Tort Reform's Human Touch
Cost-shifting statutes won’t cure America’s ailing tort system, and the time and attention spent on them is probably of little value. That’s what economics researchers Kevin McCabe and Laura Inglis found when they tested the effects of the English Rule and a California settlement rule in the human behavior lab.
In their study, Using Economics Experiments to Evaluate Tort Reform Proposals, issued by George Mason University’s Mercatus Center last November, the pair tested, in part, how applying the two cost-shifting measures influenced how often subjects reached agreements in staged pretrial settlements.
Playing the lawyer roles were eight undergrads divided into two groups—plaintiff and defense. Opposing counsel were then paired off and asked to come to a monetary agreement in four abstract cases, meaning they were given no facts, just numbers: the settlement range of such cases and a figure indicating the credibility of the case. McCabe, a professor of economics and law at George Mason, and Inglis, a research scientist specializing in tort reform issues at the university’s Center for the Study of Neuroeconomics, then changed the settlement situations in each case to test different litigation theories.
When they applied the California Code of Civil Procedure § 998, which charges court costs to parties judged to have refused meritorious pretrial settlement offers, students settled their cases at a rate about equal to that of cases negotiated when both parties bore their own costs. And when they applied the stricter English Rule, which requires the losing party to pay the court costs of both sides, settlements dropped as much as 20 percent.
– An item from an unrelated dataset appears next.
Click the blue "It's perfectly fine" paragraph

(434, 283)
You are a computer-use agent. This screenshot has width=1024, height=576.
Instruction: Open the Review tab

What this shows, McCabe says, is that “these various attempts to shift the burden of costs around in a way that should encourage people to settle did no such thing.”
While he says a next research step could be conducting pilot experiments to gauge the effectiveness of cost-shifting at a state and national level, “our studies suggest those types of changes to the law are overrated and that we won’t see much of an effect.”
This spring, McCabe will present these findings and other results from related, ongoing law-and-economics lab work at the Economics Institutes for Judges program at the Brookings Institution in Washington, D.C. He’ll cite the results as support for his contention that the tort system would be best fixed by changing how the process is used—for example, implementing mandatory pretrial meetings and offering structured arbitration—rather than by adopting alternative models like the English Rule.
“So far in the lab what we’re finding is that probably the most important changes to the law are the changes that overcome the breakdowns when people meet face to face,” he says. “I don’t think changes to the process itself will have dramatic improvements. It’s just wishful thinking and special-interest thinking.”